• THE TASK
Reproduce the items below word for word, from the very first line down to and including the line that contains "Click the Vesting".
:: INPUT DATA
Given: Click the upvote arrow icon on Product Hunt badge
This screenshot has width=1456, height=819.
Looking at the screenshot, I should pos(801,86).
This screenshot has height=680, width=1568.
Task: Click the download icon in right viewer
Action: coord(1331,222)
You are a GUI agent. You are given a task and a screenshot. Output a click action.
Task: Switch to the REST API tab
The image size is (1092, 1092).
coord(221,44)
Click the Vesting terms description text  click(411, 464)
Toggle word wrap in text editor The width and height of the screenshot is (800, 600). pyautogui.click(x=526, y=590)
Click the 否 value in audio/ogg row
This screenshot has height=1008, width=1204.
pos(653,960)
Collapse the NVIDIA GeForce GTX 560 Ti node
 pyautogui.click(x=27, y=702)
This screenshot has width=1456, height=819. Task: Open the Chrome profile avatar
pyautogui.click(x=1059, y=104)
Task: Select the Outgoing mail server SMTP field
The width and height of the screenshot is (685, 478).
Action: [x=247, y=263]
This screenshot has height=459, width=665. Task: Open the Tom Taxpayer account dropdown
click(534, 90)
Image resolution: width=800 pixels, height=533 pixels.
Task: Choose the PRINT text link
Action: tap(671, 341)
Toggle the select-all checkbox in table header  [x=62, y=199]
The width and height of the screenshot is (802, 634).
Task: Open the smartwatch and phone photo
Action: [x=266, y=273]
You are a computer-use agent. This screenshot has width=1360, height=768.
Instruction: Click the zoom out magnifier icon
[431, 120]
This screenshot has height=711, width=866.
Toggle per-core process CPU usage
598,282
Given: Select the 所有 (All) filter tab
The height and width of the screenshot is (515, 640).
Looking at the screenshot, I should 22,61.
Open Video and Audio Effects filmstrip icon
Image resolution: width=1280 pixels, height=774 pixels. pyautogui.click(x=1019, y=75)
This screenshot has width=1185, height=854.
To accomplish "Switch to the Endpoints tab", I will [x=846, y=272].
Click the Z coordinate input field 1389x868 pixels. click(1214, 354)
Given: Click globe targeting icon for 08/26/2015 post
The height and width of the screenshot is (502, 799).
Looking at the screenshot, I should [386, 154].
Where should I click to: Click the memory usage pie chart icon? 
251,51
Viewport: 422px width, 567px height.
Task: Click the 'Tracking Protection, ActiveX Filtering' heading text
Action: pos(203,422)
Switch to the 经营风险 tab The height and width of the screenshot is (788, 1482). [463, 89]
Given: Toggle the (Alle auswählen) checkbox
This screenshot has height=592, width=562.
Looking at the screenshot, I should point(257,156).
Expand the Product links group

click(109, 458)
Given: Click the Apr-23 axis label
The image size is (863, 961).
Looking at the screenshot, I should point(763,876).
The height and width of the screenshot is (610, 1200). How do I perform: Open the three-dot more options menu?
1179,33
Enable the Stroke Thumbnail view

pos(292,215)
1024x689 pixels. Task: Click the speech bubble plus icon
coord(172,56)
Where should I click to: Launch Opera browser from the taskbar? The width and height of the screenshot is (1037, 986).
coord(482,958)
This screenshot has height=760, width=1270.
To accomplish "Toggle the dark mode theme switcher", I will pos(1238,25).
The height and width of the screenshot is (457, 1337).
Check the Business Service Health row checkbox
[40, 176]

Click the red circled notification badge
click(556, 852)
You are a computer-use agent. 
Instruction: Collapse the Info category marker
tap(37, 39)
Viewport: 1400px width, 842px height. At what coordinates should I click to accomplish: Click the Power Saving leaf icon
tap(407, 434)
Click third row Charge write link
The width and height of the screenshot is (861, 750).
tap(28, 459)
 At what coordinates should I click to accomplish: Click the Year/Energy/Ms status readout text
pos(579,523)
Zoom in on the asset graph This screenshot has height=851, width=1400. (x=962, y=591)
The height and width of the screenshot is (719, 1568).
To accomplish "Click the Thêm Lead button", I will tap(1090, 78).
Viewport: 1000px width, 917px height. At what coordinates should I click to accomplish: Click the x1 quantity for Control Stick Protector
::::
• RESULT
Given: Click the upvote arrow icon on Product Hunt badge
This screenshot has width=1456, height=819.
Looking at the screenshot, I should pos(801,86).
This screenshot has height=680, width=1568.
Task: Click the download icon in right viewer
Action: coord(1331,222)
You are a GUI agent. You are given a task and a screenshot. Output a click action.
Task: Switch to the REST API tab
The image size is (1092, 1092).
coord(221,44)
Click the Vesting terms description text  click(411, 464)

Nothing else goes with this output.